Well, that's basically how most systems do it, I think, but when you have your own RIS incorporated, that may make the cycle run a little smoother.

BRIT calls most components "Workbenches"... you have your Capture Workbench, the Scanning Workbench, and most important for me, the Viewing Workbench. (The way things are going lately at my place, it might be more appropriate to call my station an eSweatshop or something like that, but I digress.) BRIT offers three versions of the Viewing Workbench, the Radiology Workbench for diagnosis, the Clinical Workbench for those other docs, and the Web Viewer for remote. All are similar, though they are indeed separate applications.

I spent most of my time looking over the Radiology Workbench. The "look and feel" of the GUI is significantly different than that of any other product I have seen, although I think I could get used to it quickly (it is nowhere near as esoteric as Siemens' Syngo interface.) The worklist layout is a little spartan, but still very functional, with black type on white background. The worklist is very flexible, and you can deploy different worklists to different monitors if you so choose. The worklist(s) update(s) dynamically in real time. BRIT uses what they affectionately call "Collaberative Rodent Technology": the worklist has little caricatures of mice as status indicators. If someone else is looking at a particular exam, the mouse pops on with red-colored sunglasses. There is a facility to place messages within the worklist, and one can reply directly to those messages, good for physician to tech communications, for example. If you choose an individual study off the worklist, you can drag it to the monitor where you want it to display, or alternatively to an icon representing that monitor. Alternatively, there is a Power Read mode which will pull the next study on the worklist in the background. Exams are tabbed at the bottom of each monitor, and prior studies are tabbed as well.

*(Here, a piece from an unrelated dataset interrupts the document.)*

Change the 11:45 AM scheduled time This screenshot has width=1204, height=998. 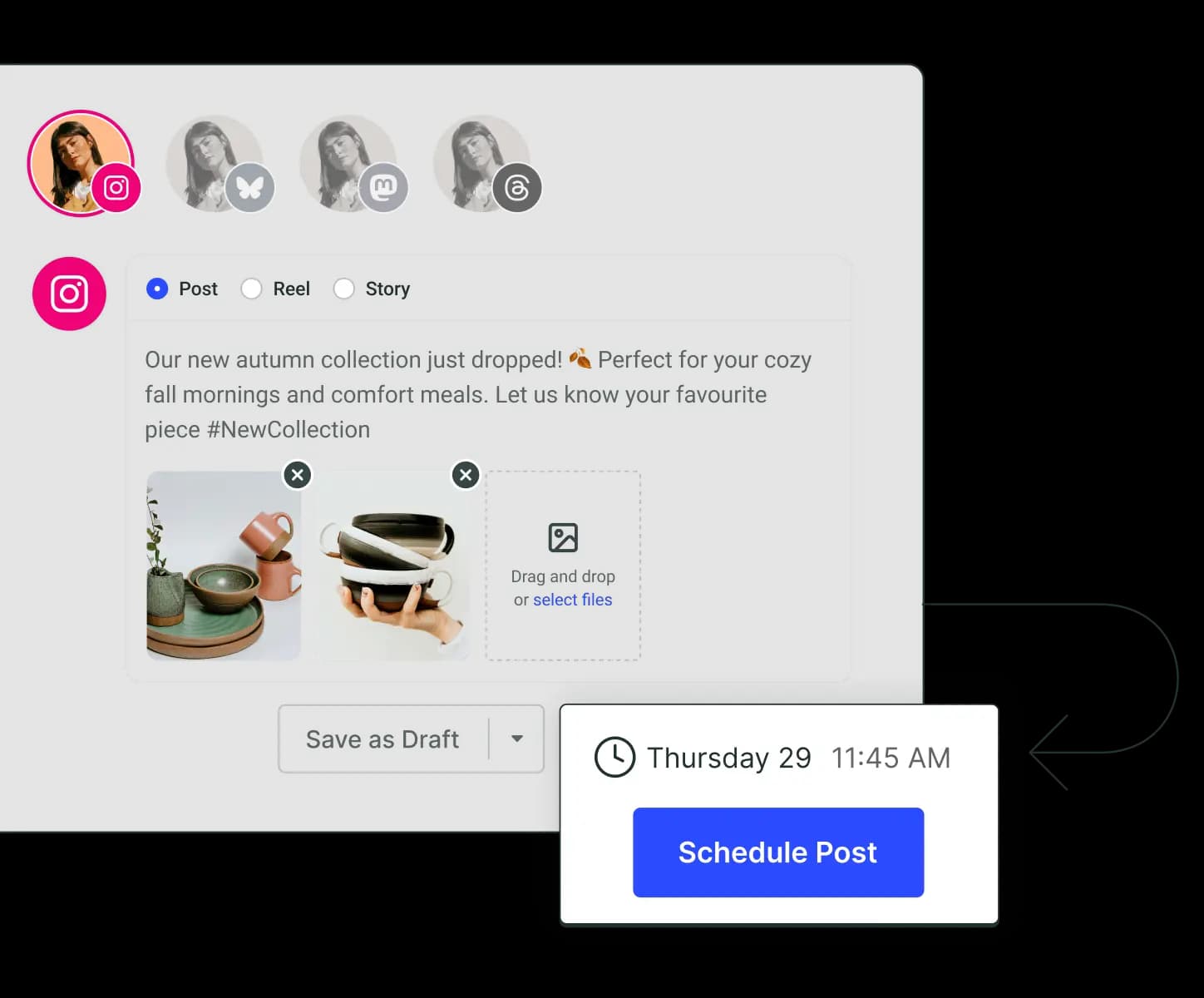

Once in the viewer application, there are large buttons off to the right side of the monitor. I noticed that the buttons were on the large side, and the icons within them were kind of small, but still clear. Button layout is customizable per logon ID and modality. Simple MPR is available, with a more advanced version to come later. Hanging protocols are set up in WYSIWYG fashion, and are saved by name.

There was much more, and I'm doing BRIT an injustice by not being more complete. However, the bottom line is this: although their approach to the interface is somewhat different than most, it is still very usable, hence earning the Dalai Stamp of Usability. (As I've mentioned, there are certain LARGE companies that can't earn that.)

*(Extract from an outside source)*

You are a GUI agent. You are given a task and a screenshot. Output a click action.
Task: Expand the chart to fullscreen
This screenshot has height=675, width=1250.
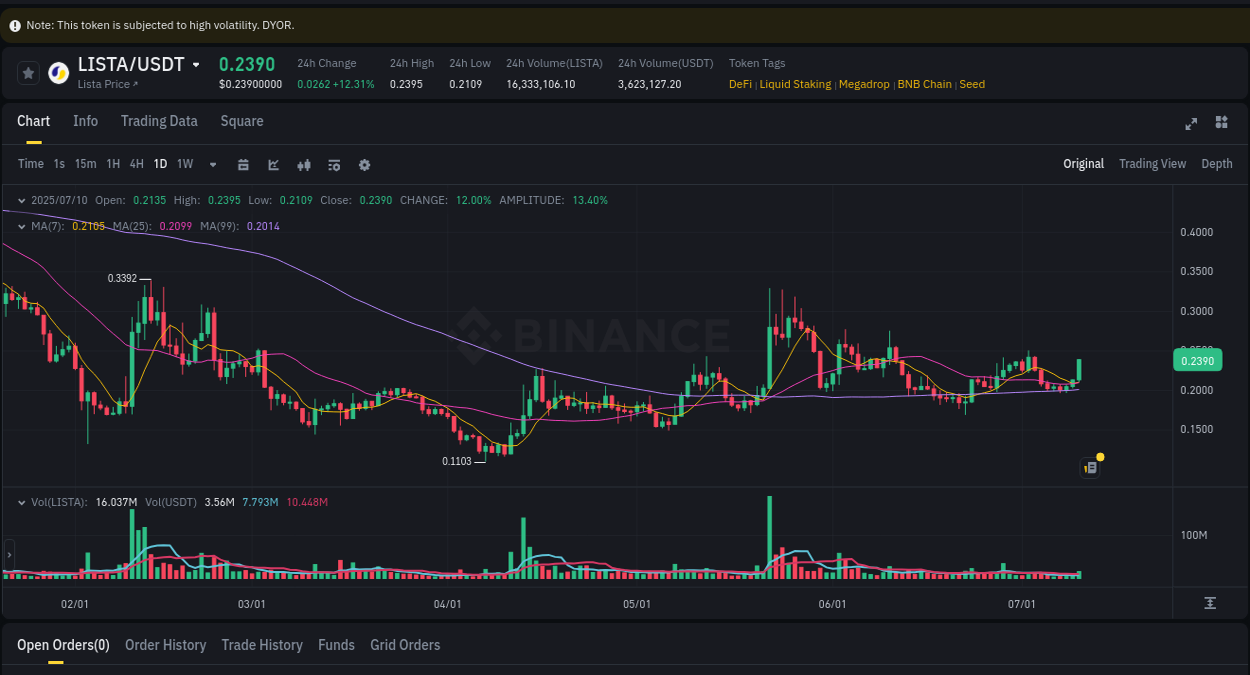(1190, 123)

Now, a discussion about BRIT would not be complete without mentioning this little guy over to the right.....

BRIT is the only major company using Linux for all operations, front and back-end. Why is that a big deal? Isn't Win-Tel the end-all-to-end-all in this venue? In a word, no. Despite some unpleasantness on an thread, I am no big fan of Windows. It is not as stable as Linux, or its cousin UNIX, but it has taken over the market, I believe for purely economic reasons. (Consider Beta vs. VHS in the video world...Beta was better, but VHS was perceived to be cheaper, and guess who won that battle.) No one can convince me that Windows is more solid than Linux (or even as solid), and in fact, the BRIT team very proudly told me that some of their workstations out in the field have continued to run perfectly for years without rebooting. I have to reboot every Windows machine I own or use at least daily. Maybe BRIT is bucking the trend, but given the mission-critical nature of PACS, rock-solid stablilty is something that deserves a second (and a third) look. Rather than a liablilty, I think BRIT's use of Linux is a true asset. Hear that, Bill Gates?


Anonymous said...

What do you do on the Brit workstation when you want to use a third party 3D application? I guess they cant use Powerscribe either. If a different RIS is used, no way to have a view at that either. Linux is definetely better for the server side applications, but leaves you no other options except to use Brit products on the workstation side.

Anonymous said...

The 3rd party application would run on a virtual windows machine on the viewer (they integrate with vitrea and voxar). BRIT can integrate to any voice dictation system on the market. The station would connected to the Powerscribe or Provox machine, when a the dicatation button is selected on the workstation, it would send the Accession number to the dictation server and is ready for the Dr. to dictate.
If a different RIS is used all the status information for an exam for instance and, previous reports will be imported via and HL-7 interface into the BRIT viewer.